WHAT IS BEING ASKED — Down to the last line below, write out every line exactly, starting with the one that contains "1568x768 pixels." and leaving out the pictures.

EXTRACTED ENTRIES —
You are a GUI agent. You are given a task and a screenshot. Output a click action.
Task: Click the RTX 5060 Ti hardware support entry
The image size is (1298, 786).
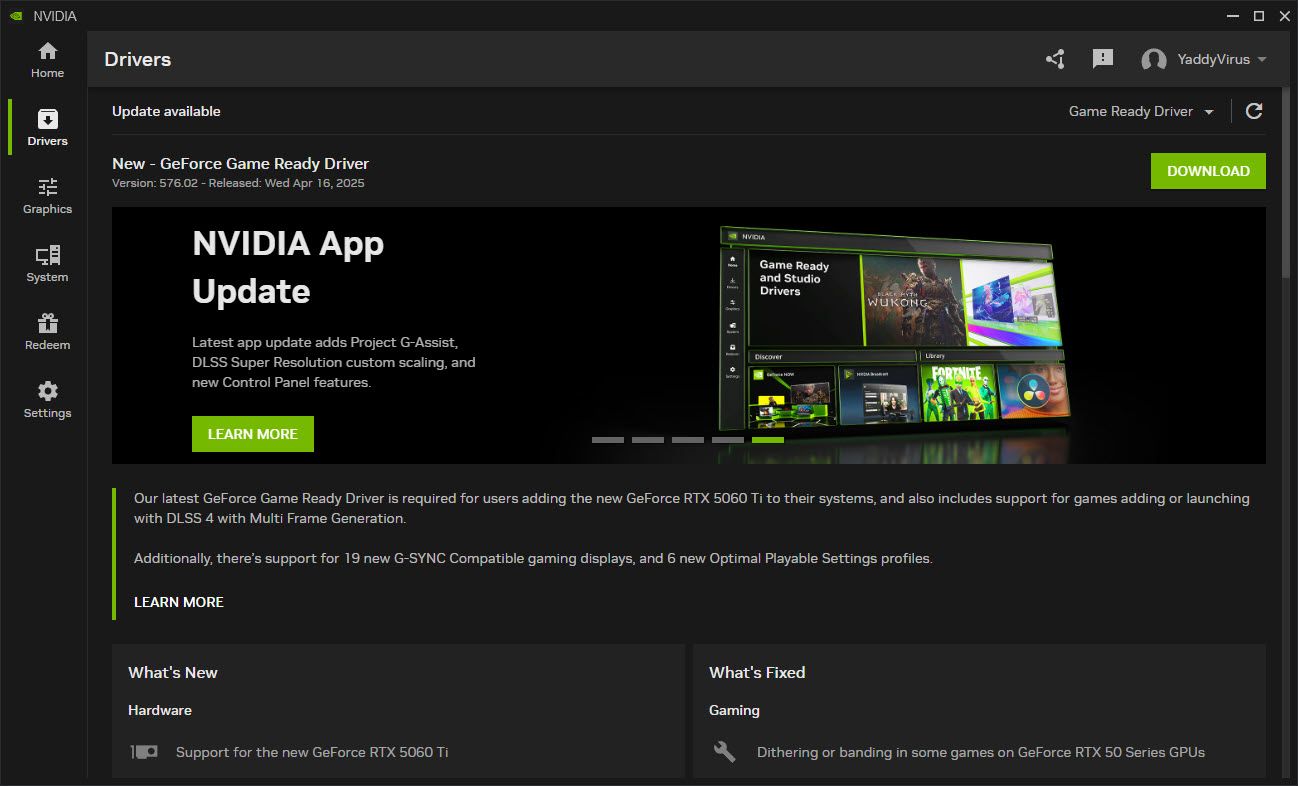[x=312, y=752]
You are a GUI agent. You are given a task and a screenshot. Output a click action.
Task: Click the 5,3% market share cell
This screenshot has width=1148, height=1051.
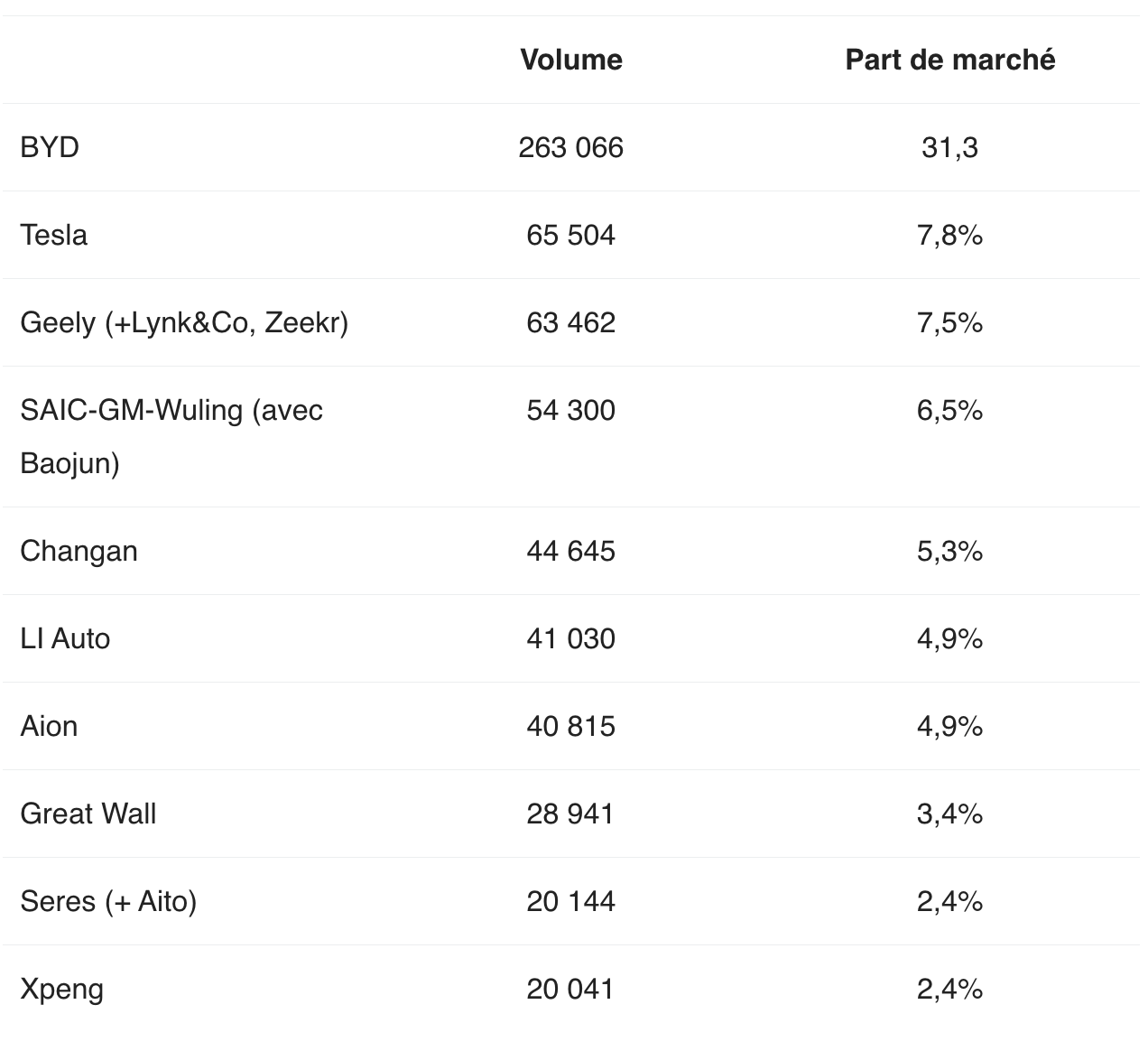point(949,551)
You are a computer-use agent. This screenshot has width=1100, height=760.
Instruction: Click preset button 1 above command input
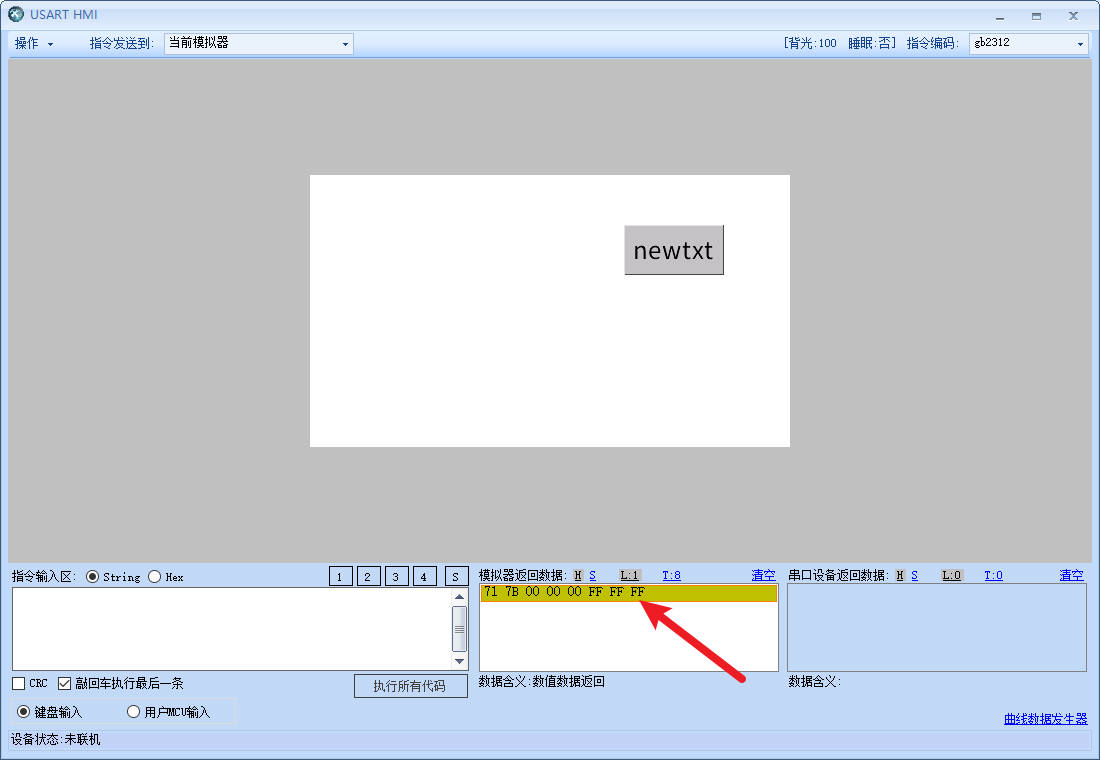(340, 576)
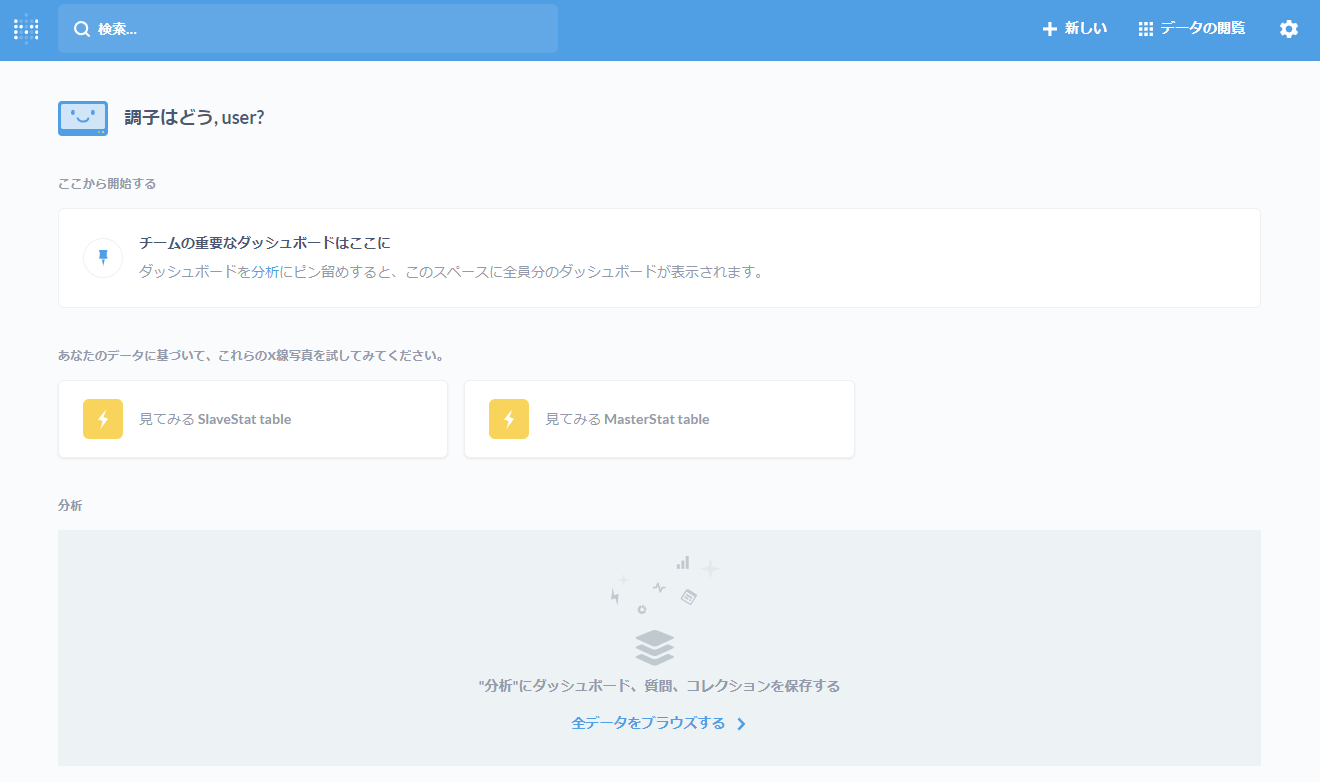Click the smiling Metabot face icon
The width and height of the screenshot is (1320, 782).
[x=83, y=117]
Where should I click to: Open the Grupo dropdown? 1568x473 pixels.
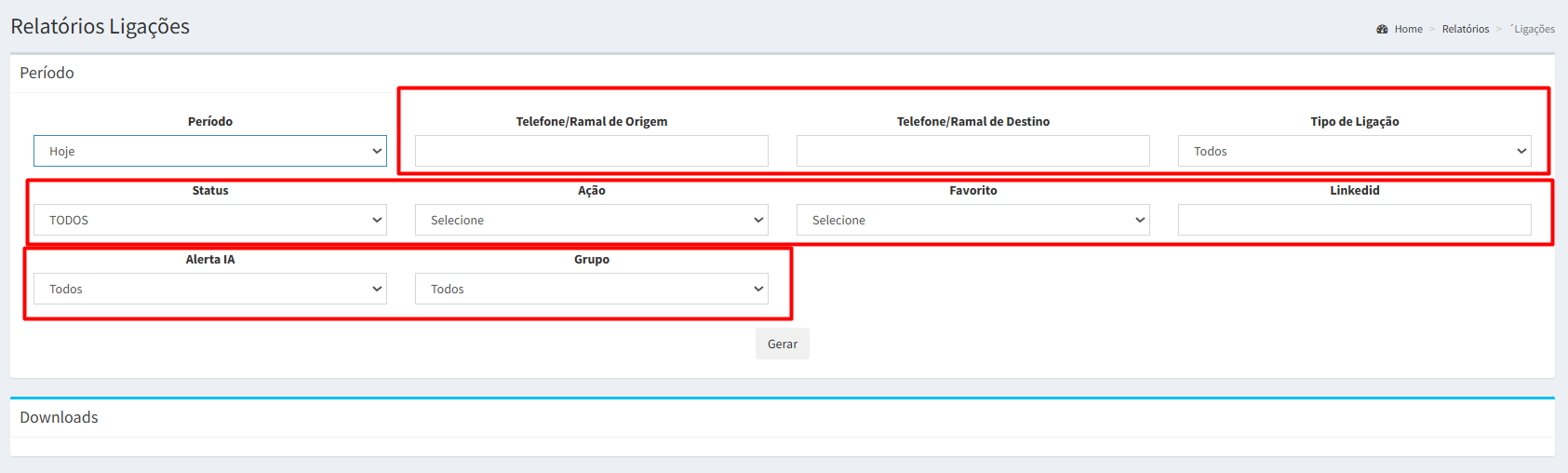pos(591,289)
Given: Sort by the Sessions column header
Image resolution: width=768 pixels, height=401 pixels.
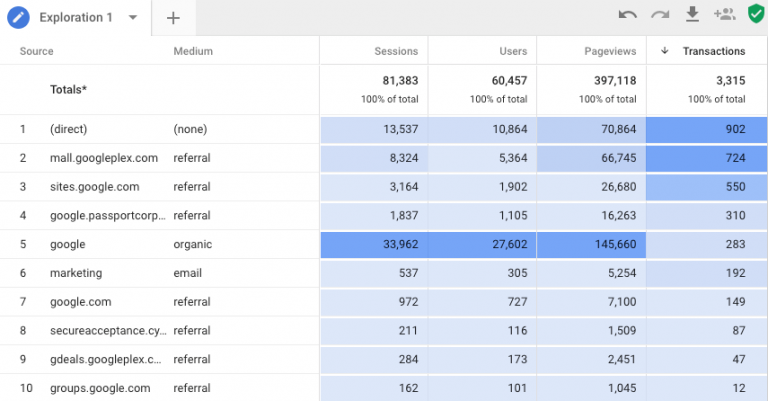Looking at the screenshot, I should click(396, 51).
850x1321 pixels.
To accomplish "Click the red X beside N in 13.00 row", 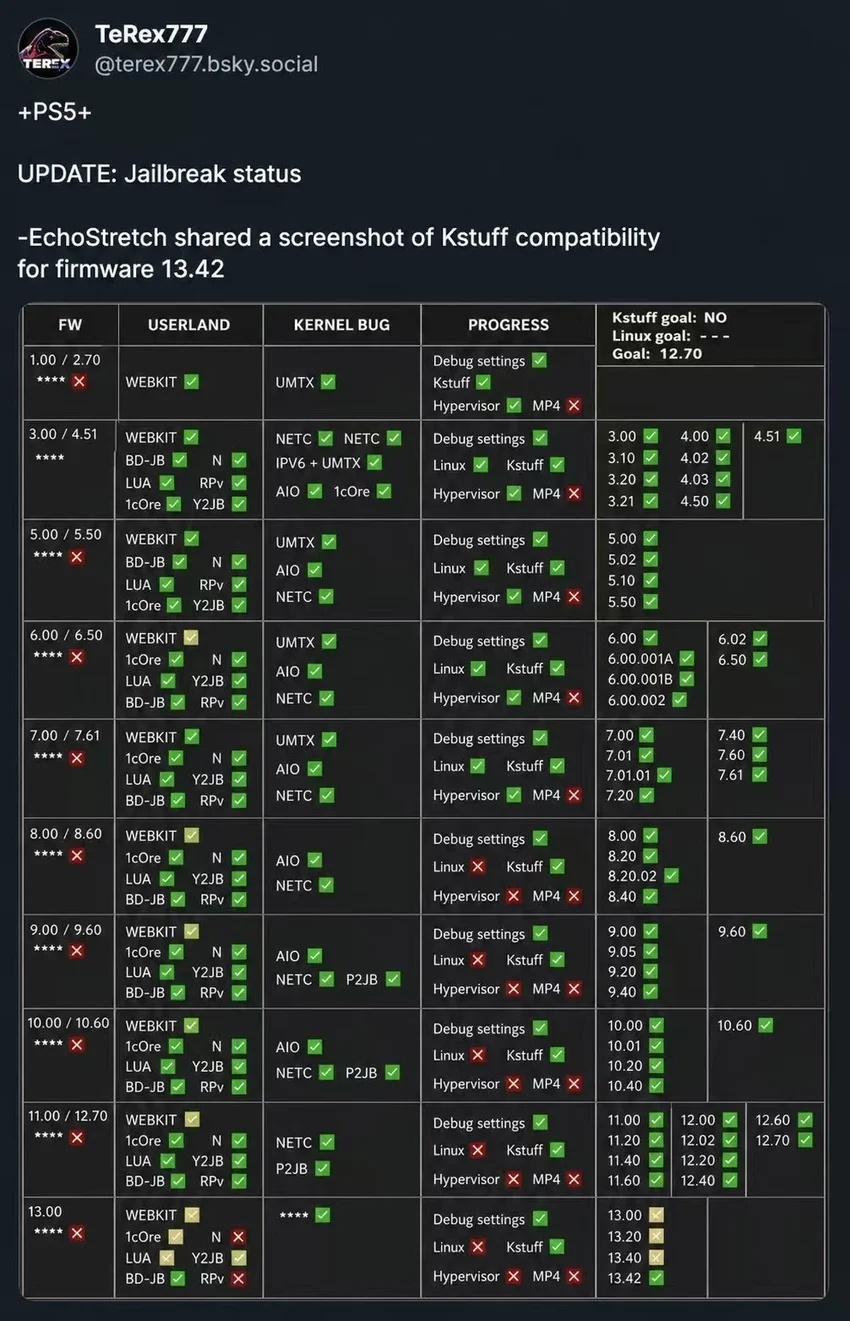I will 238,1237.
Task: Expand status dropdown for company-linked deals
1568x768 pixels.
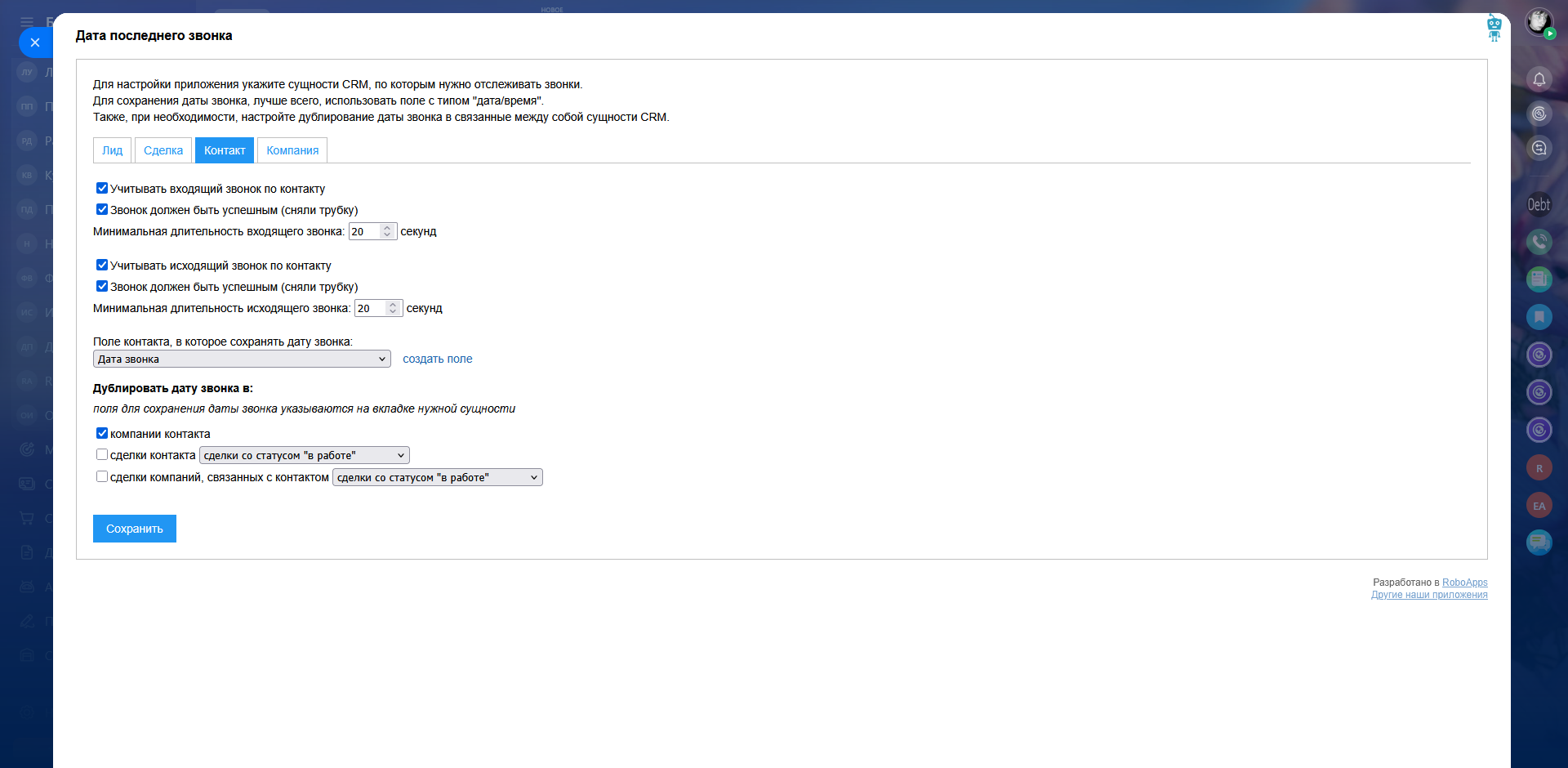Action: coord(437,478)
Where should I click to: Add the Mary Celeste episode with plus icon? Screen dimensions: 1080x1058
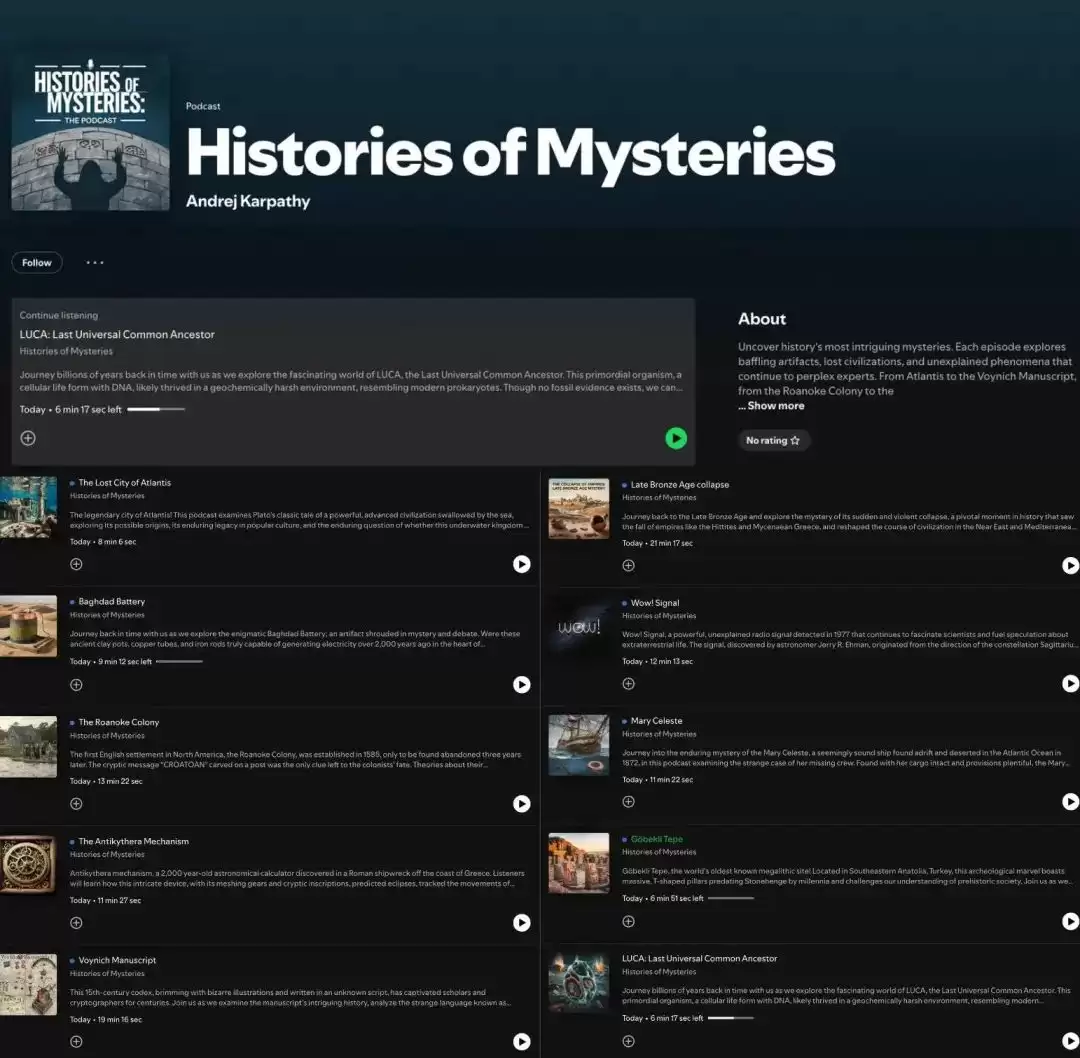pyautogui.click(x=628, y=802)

RESPONSE AREA —
1568x768 pixels.
Action: coord(437,478)
Where should I click to: Add the Mary Celeste episode with plus icon? Screen dimensions: 1080x1058
pyautogui.click(x=628, y=802)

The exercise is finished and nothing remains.